Cattaneo G M, Rizzo G, Lombardi P, Ceresoli G, Savi A, Gilardi M C, Villa E, Calandrino R
Servizio di Fisica Sanitaria, Università degli Studi, Milano.
Radiol Med. 1999 Apr;97(4):272-8.
Single photon emission computed tomography (SPECT) of lung perfusion permits to map functioning lung parenchyma with higher sensitivity than CT. Delivering higher radiation doses is used to increase local control in lung carcinoma; this strategy is based on radiobiological and clinical studies. Lung parenchyma is a dose-limiting tissue in patients irradiated for lung cancer. Functional mapping based on SPECT and CT findings permits to design radiation beams such as to minimize irradiation of functioning lung.
CT and SPECT were used to examine a patient with non small cell lung carcinoma (stage IIIB, T4N0, left lung) candidate to conformal irradiation. Images were spatially correlated based on lung contours and using CT findings as reference. SPECT images were normalized to mean right lung value and expressed as perfusion (functional) contours. CT images and perfusion contours were transferred to the treatment planning system (Cadplan V 2.79, Varian-Dosetek Oy): in this way both functional (SPECT) and anatomical (CT) data were available for planning. A comparison was made between two irradiation techniques defined at TPS with (technique B) or without (technique A) SPECT contour information. The prescribed dose was 70.2 Gy. Rival plans were compared using dose volume histograms of target and risk organs. Both functional and anatomical regions were considered in the lung, together with single lung(s) and lung parenchyma. A second perfusion SPECT was obtained 5 months after irradiation and correlated with pretreatment CT images.

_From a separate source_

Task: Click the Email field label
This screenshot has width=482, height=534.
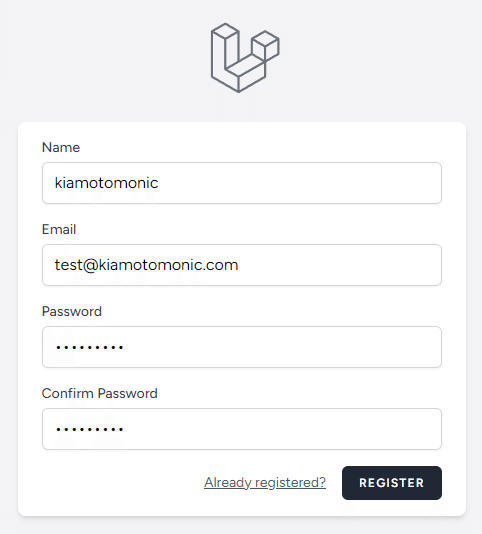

SPECT lung scans showed marked heterogeneity in the left lung, which was found neither at CT nor at classic lung function tests. The lung volume with perfusion exceeding 80% of average corresponds to about 70% of the anatomical volume. Mean doses to anatomical and to functional lung parenchyma were 24 Gy and 19 Gy, respectively, with technique A and 23 Gy and 18 Gy, respectively, with technique B. Thirty-five percent and 20%, respectively of anatomical and functional lung parenchyma received > or = 25 Gy (V25) with technique B. The figure for functional lung parenchyma was reduced by 5% with technique B. Optimal design of irradiation field geometry decreased the area of functional parenchyma given high doses, which sparing was greater with smaller irradiation volumes.
We have integrated the functional data provided by SPECT lung perfusion into a commercial irradiation planning system. Lung function mapping permits to design irradiation portals sparing larger areas of functional lung parenchyma.
肺灌注单光子发射计算机断层扫描(SPECT)能够绘制出功能正常的肺实质图,其敏感性高于CT。给予更高的辐射剂量用于提高肺癌的局部控制率;这一策略基于放射生物学和临床研究。肺实质是肺癌放疗患者的剂量限制组织。基于SPECT和CT结果进行功能映射,有助于设计放射线束,从而尽量减少对功能正常肺组织的照射。
使用CT和SPECT对一名非小细胞肺癌(ⅢB期,T4N0,左肺)拟进行适形放疗的患者进行检查。基于肺轮廓并以CT结果为参考,对图像进行空间配准。SPECT图像以右肺平均数值进行归一化处理,并表示为灌注(功能)轮廓。将CT图像和灌注轮廓传输至治疗计划系统(Cadplan V 2.79,Varian-Dosetek Oy):通过这种方式,功能(SPECT)和解剖(CT)数据均可用于治疗计划制定。在治疗计划系统中定义了两种放疗技术并进行比较,技术B使用SPECT轮廓信息,技术A不使用。处方剂量为70.2 Gy。使用靶区和危及器官的剂量体积直方图对竞争计划进行比较。在肺内,同时考虑功能和解剖区域,以及单肺和肺实质。放疗后5个月进行第二次灌注SPECT检查,并与放疗前CT图像进行配准。
SPECT肺扫描显示左肺存在明显的异质性,这在CT检查和经典肺功能测试中均未发现。灌注超过平均水平80%的肺体积约占解剖体积的70%。技术A时,解剖学肺实质和功能性肺实质的平均剂量分别为24 Gy和19 Gy;技术B时,分别为23 Gy和18 Gy。技术B时,解剖学肺实质和功能性肺实质分别有35%和20%接受≥25 Gy(V25)的剂量。技术B时,功能性肺实质的这一比例降低了5%。优化照射野几何形状可减少高剂量照射的功能性实质面积,照射体积越小,这种 sparing效果越明显。
我们已将SPECT肺灌注提供的功能数据整合到商业放疗计划系统中。肺功能映射有助于设计放疗射野,从而使更大面积的功能正常肺实质免受照射。